**** Article ****

Likert and semantic differential are two types of rating scales often used in UX surveys. They often get confused because the differences between them are subtle. However, they shed light on attitudes and preferences in slightly different ways.

How UX Professionals Use Rating-Scale Questions

We often measure attitudes, perceptions, beliefs, preferences, and self-reported behavior using rating-scale questions. These types of questions allow for degrees of opinion.

Rating-scale questions appear in various research methods. The most common application of rating-scale questions is, of course, in surveys. However, rating-scale questions are also often administered in quantitative usability tests. The attitudinal data produced from rating-scale questions helps us understand how users perceive our product or service, in addition to how they performed a given task. This data provides us with a richer picture of the overall user experience.

Likert Scale

The Likert scale (pronounced Lick-urt) is named after the psychologist Rensis Likert, who created the Likert-scale method in the 1930s.

Likert scales measure agreement. In a Likert scale, respondents are asked how much they agree or disagree with a set of statements. An overall position is derived after analyzing all responses to related questions. Usability assessment questionnaires, like System Usability Scale (SUS) and Standardized User Experience Percentile Rank Questionnaire (SUPR-Q), use a Likert scale. (Technically, one question on its own is not a Likert scale, but is a question utilizing a Likert-type response format. A single question is referred to as a Likert item.)

The following 3 questions from the SUS questionnaire are shown, Q1: I think I would like to use this system frequently, Q2: I found the system unnecessarily complex. Q3: I though the system was easy to use. Each question is presented with 5 options: Strongly agree, agree, neither agree nor disagree, disagree, and strongly disagree.

**** Material ****

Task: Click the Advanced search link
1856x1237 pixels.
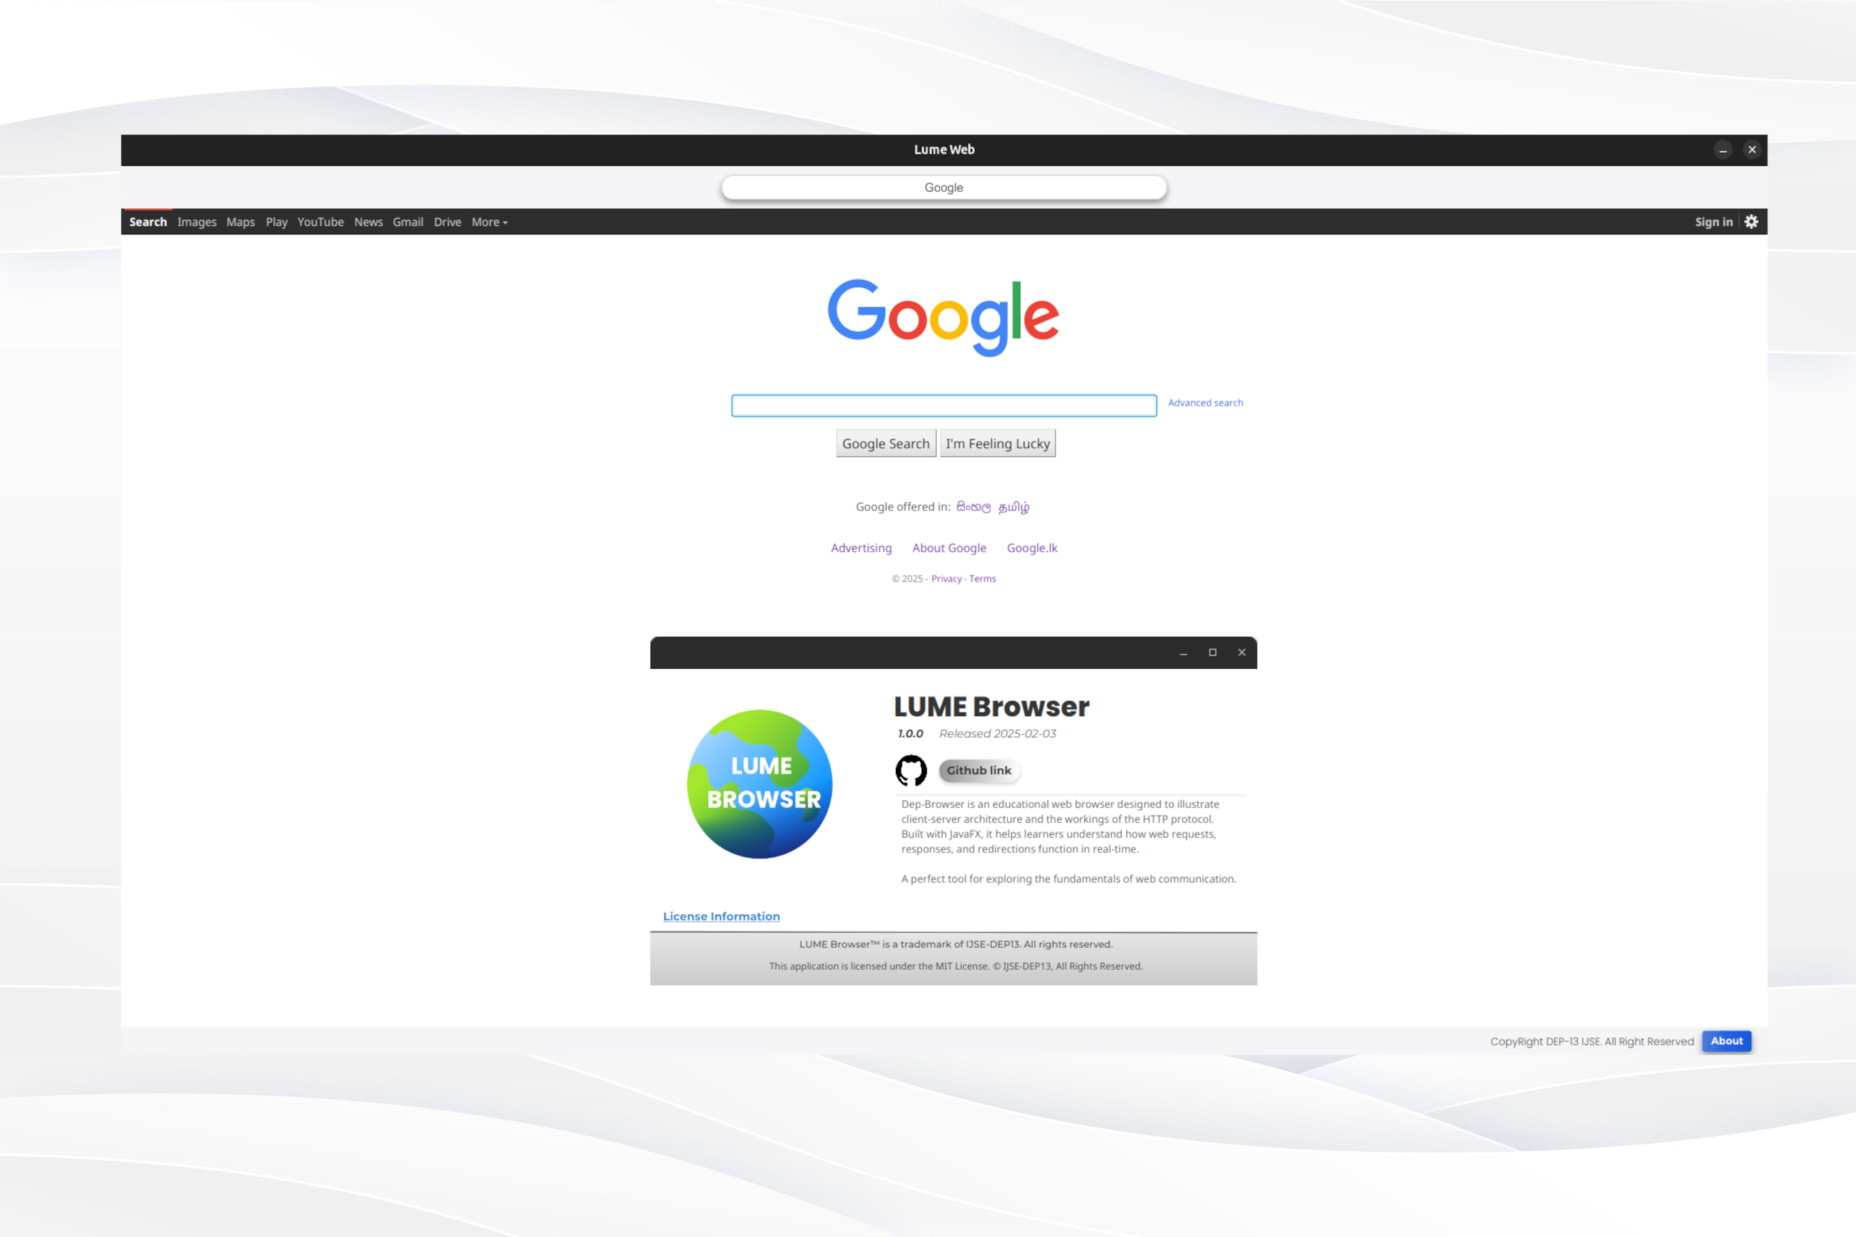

****

**Directive 1:**
In the rating-scale article, when did Rensis Likert create the Likert-scale method?
**Directive 2:**
Write the next part of the rating-scale article, picking up after its last sentence.
The lines play no part in this.

**Task response 1:**
In the 1930s.

**Task response 2:**
The System Usability Scale (SUS) questionnaire uses a Likert-type scale, with 5 response points for each item. SUS asks respondents to select whether they agree with 10 different statements. Questions 1–3 from the SUS questionnaire are shown above.

Likert scales (and the Likert-type response format) are vulnerable to two response biases:

1) acquiescence bias
2) social-desirability bias

  1. The acquiescence bias is people’s tendency to agree with others. This phenomenon is not surprising — after all, it is our nature to be agreeable. Acquiescence occurs because participants are primed by the positive (or negative) statement that they have to agree or disagree to. This type of behavior is an example of a framing effect — when a positive (or negative) aspect of a situation is emphasized, people tend to see the whole situation as positive (or negative, respectively).

One way to circumvent this issue is to alternate positively phrased statements with negatively phrased ones. For example, the SUS questionnaire alternates between positive and negative statements (as shown in the figure above). However, taking this approach is not without its own difficulties. Sauro and Lewis (2011) found that alternating between positively and negatively phrased statements can lead to confusion among both participants (who might not read the statements carefully enough to notice the alternation) and researchers (who might not realize that the responses to negative and positive questions must be coded differently).

  1. The social-desirability bias is the desire to report views that will be regarded favorably by others. When respondents feel there is an accepted position, they will be more likely to agree with that position out of fear that disagreement may reflect badly upon themselves. (For example, if people feel that political correctness is the accepted position, they may be reluctant to report personal attitudes that go against this view.) To minimize this bias, don’t ask respondents for their name or other identifying information. Researchers have found that asking for names and other identifiers in surveys increases the social-desirability bias.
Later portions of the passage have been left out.